> **Exercise**
Swap "screenshot" for "screen capture" in the lines starting at the beginning of the listing and ending at the line that contains "This screenshot has", and write those lines out again with nothing else altered.

> **Extracted records**
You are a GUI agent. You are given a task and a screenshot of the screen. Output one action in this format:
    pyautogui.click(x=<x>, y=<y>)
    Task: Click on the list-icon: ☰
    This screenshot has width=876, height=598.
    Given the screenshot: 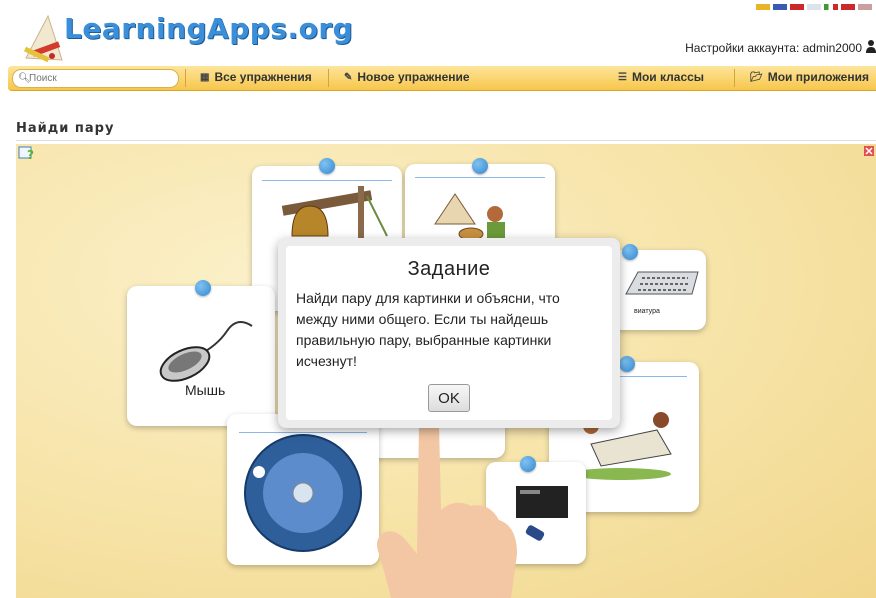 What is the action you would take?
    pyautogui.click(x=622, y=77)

> **Reply to the task**
You are a GUI agent. You are given a task and a screen capture of the screen. Output one action in this format:
    pyautogui.click(x=<x>, y=<y>)
    Task: Click on the list-icon: ☰
    This screen capture has width=876, height=598.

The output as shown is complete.